TEXTE DE LA PAGE →

Mais ce recueil est aussi l’occasion de rappeler l’éclectisme dont a fait preuve l’artiste, qui n’a jamais souhaité s’enfermer dans la case du « mindfuck ». Il se frotte ainsi à différents genres : comédie sentimentale, histoire de fantômes, bataille de samouraïs, … Tout comme Tokyo Godfathers était un conte de Noël et Millennium Actress l’évocation douce-amère de la carrière d’une actrice. Les cases, Kon les explose, à la faveur d’un rythme toujours soutenu et d’un sens inné du découpage.

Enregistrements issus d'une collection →
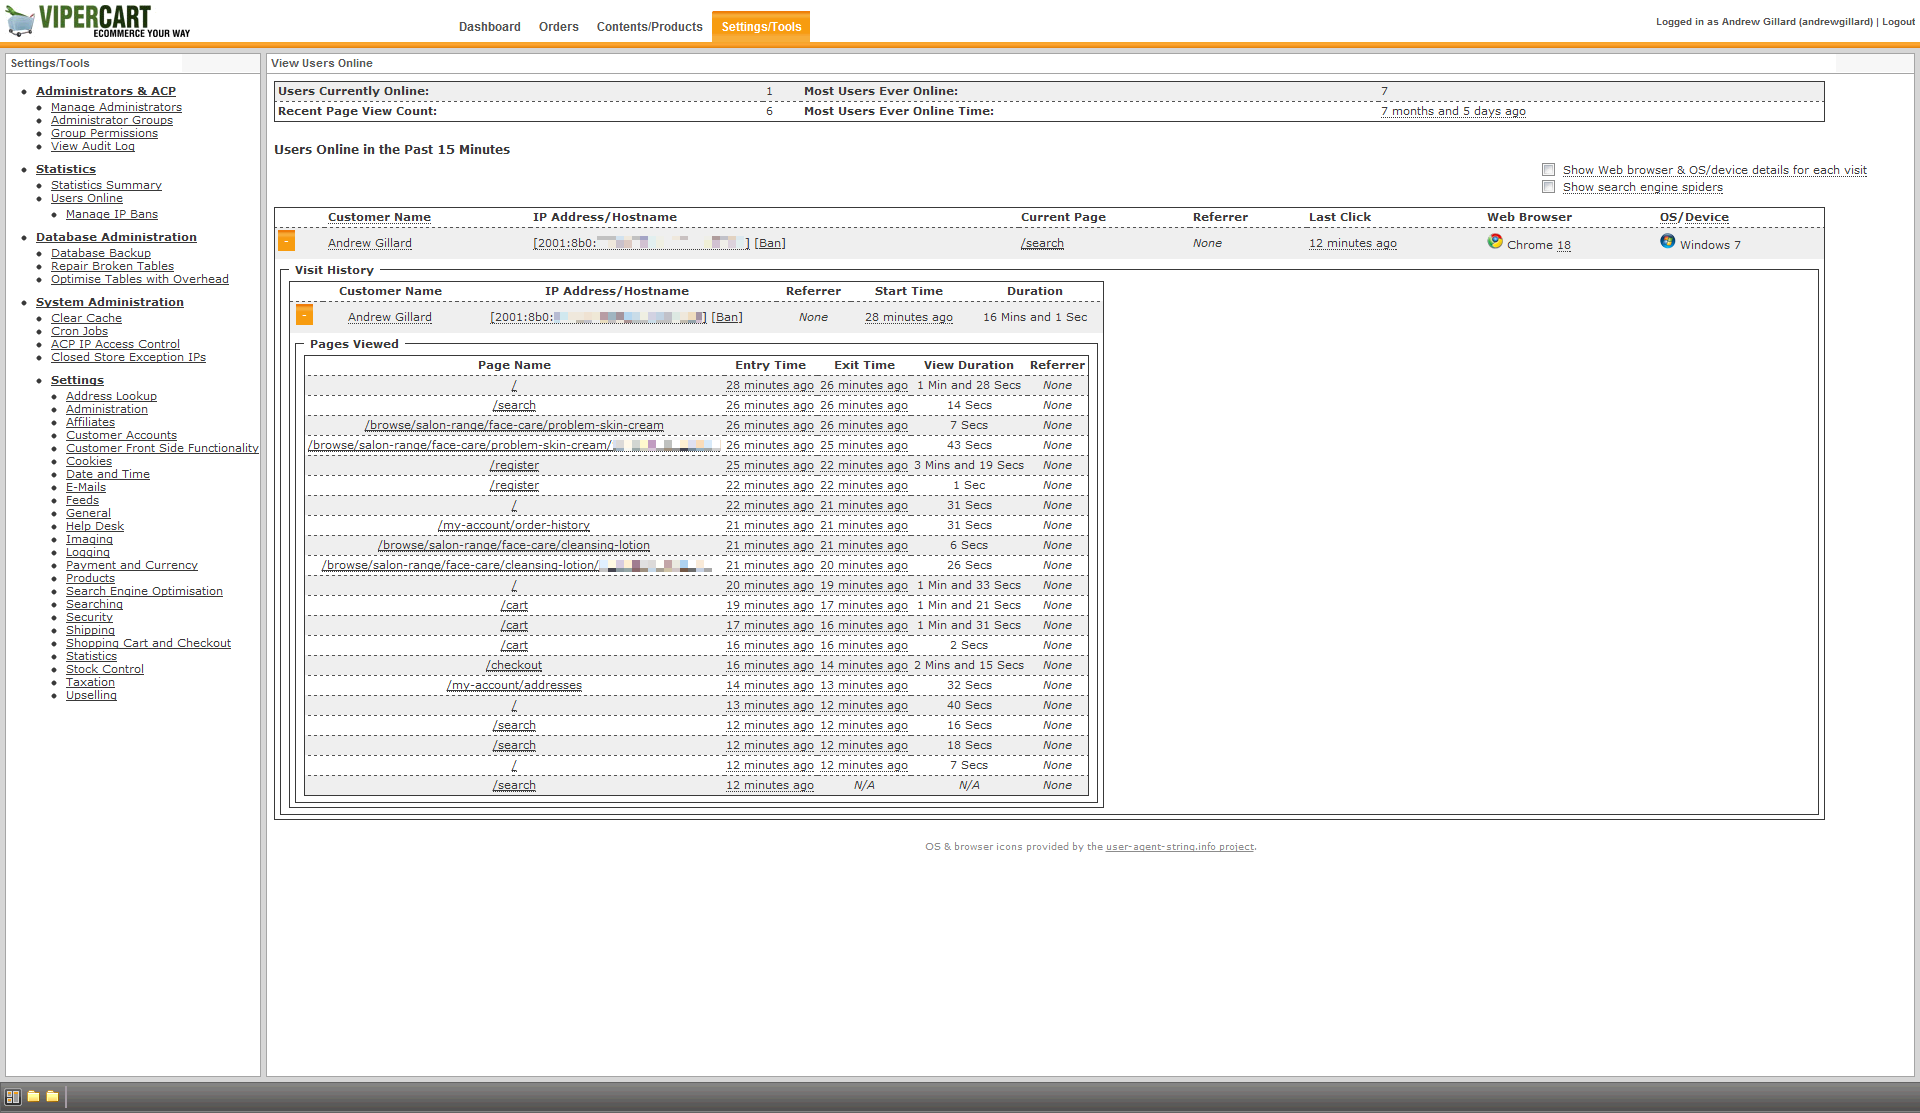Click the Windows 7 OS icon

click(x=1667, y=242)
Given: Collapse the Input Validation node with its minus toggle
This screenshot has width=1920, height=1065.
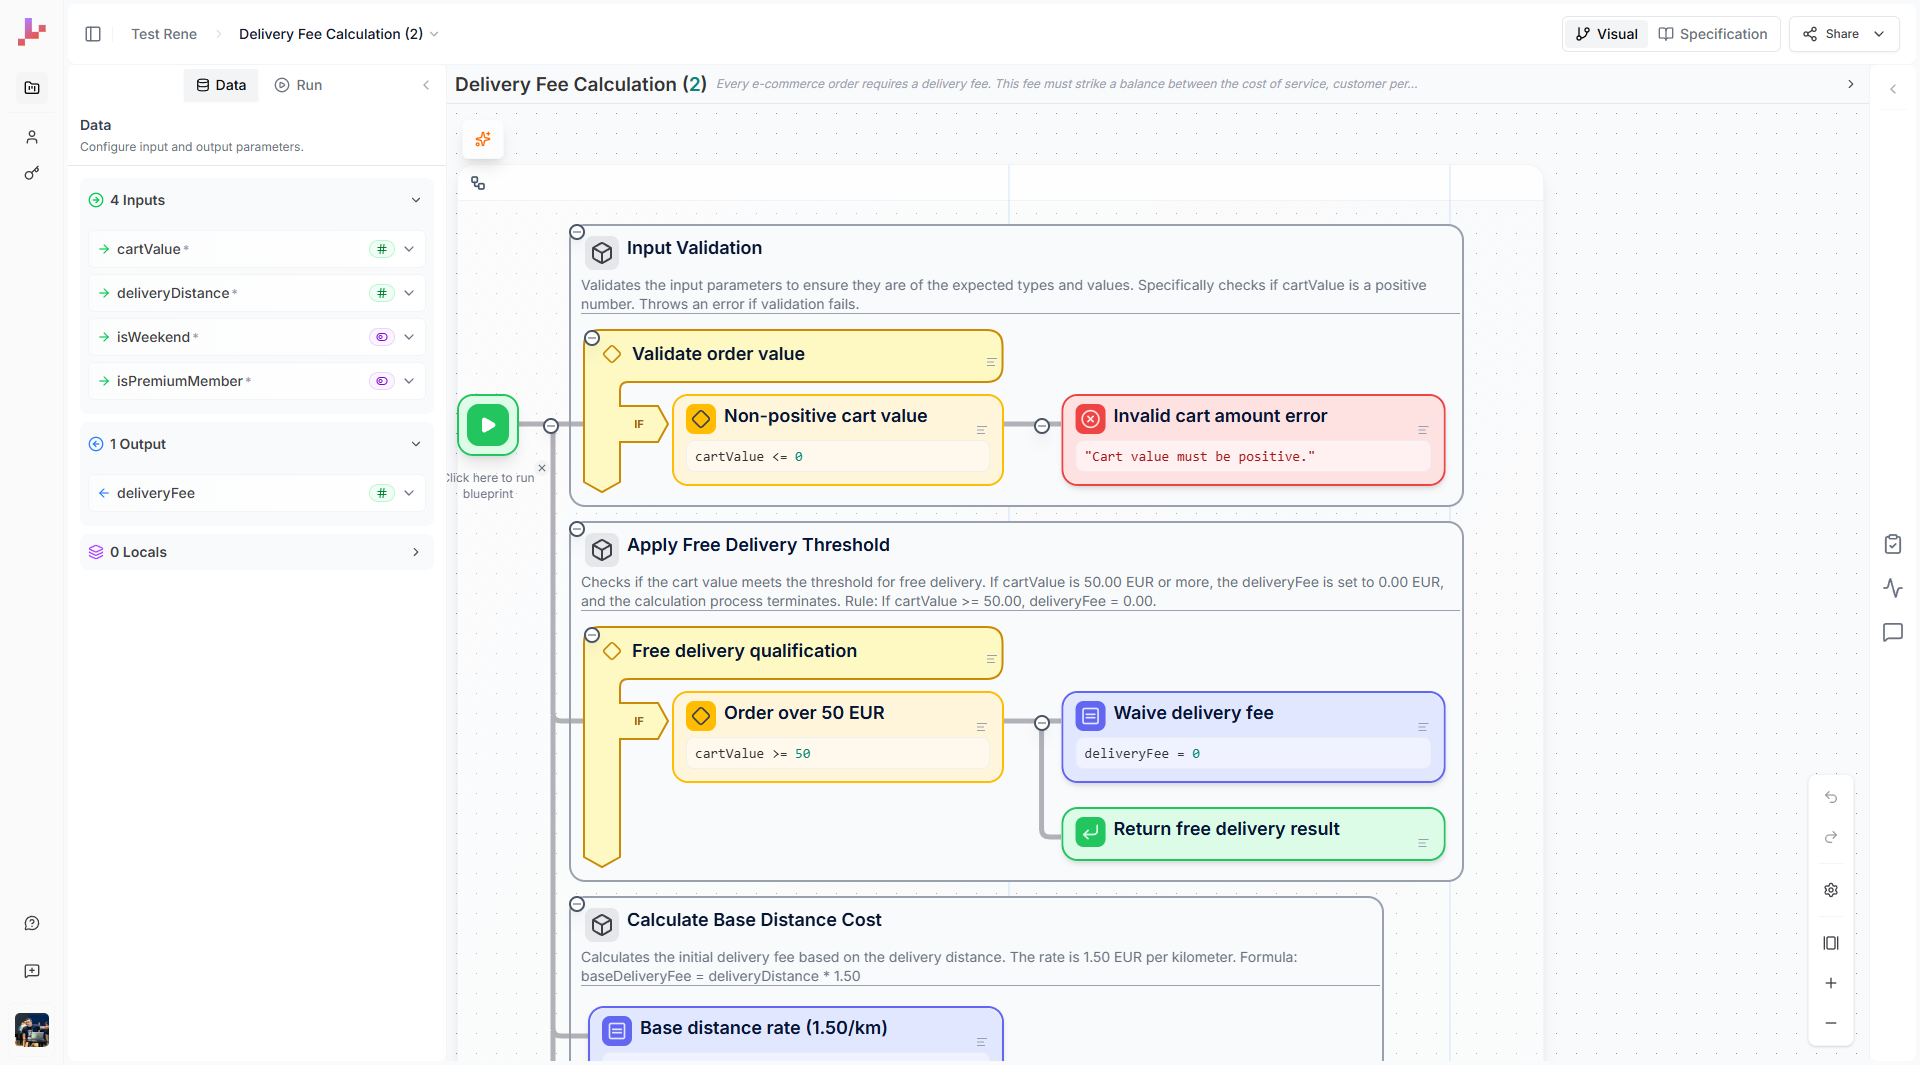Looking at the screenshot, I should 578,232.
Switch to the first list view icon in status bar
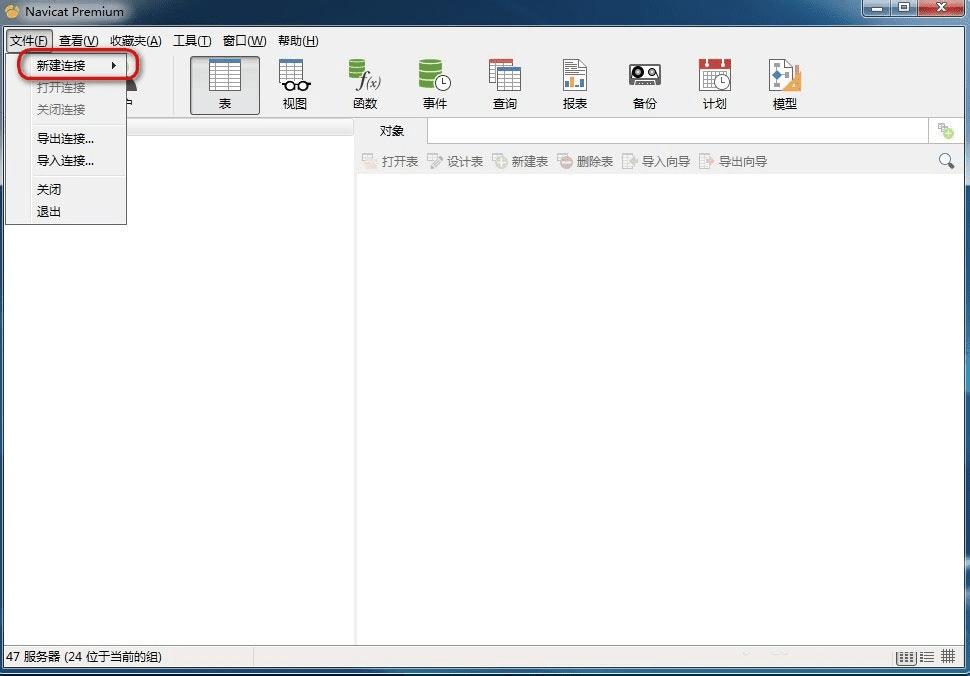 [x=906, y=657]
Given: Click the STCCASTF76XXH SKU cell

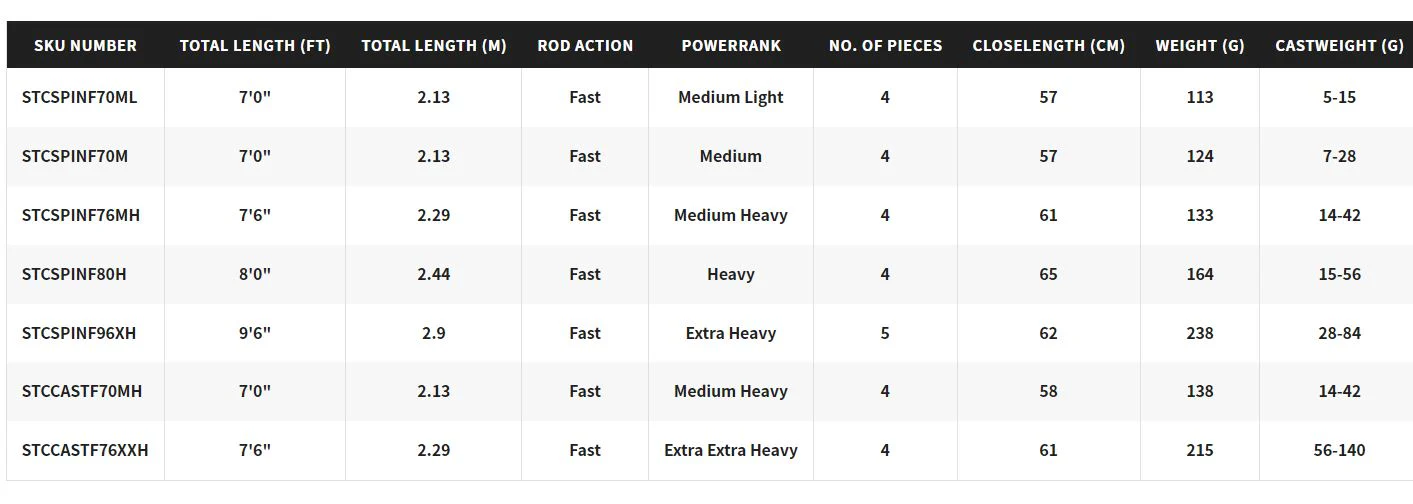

TRAVAIL DEMANDÉ → Donnez la suite du texte sur le recueil de Kon, en reprenant après sa dernière phrase. Les enregistrements ne servent à rien ici.

RÉSULTAT →
Fossiles de rêves

Malgré des premières intrigues inégales ou banalement triviales, son goût du format court se déploie au fil de cette quinzaine d’histoires qu’il écrira et dessinera sur une poignée d’années. L’une d’entre elles se déroule dans le monde d’Akira, le film culte de Katsuhiro Otomo, à l’occasion de sa sortie en 1988. C’est justement avec Otomo qu’il collabore en 1995 pour l’anthologie Memories dont il écrit l’un des trois courts-métrages : Magnetic Rose. Dans ce film saisissant, il est question d’astronautes happés par les souvenirs d’une survivante. On y retrouve ce qui était en germe dans cet ouvrage : la résurgence des mémoires, les émotions fossilisées qui ne demandent qu’à jaillir. Et toujours ce sens du montage : vie réelle/vie rêvée, vie sociale/vie privée, … Cette vidéo (en anglais) illustre cet art bien mieux que je ne saurais le faire.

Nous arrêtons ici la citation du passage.